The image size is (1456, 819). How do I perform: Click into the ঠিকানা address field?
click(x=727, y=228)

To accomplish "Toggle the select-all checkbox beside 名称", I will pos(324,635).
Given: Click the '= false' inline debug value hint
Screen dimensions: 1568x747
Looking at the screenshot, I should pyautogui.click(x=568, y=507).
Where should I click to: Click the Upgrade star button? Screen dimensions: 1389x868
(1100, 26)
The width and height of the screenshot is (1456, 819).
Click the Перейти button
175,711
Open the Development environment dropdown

-=-=-

- ASSIGNED TASK
Repeat the lines above, from the one containing "Click the Перейти button" to the final line, word for word and with nothing else.

- RESULT OF THE EXERCISE
Click the Перейти button
175,711
Open the Development environment dropdown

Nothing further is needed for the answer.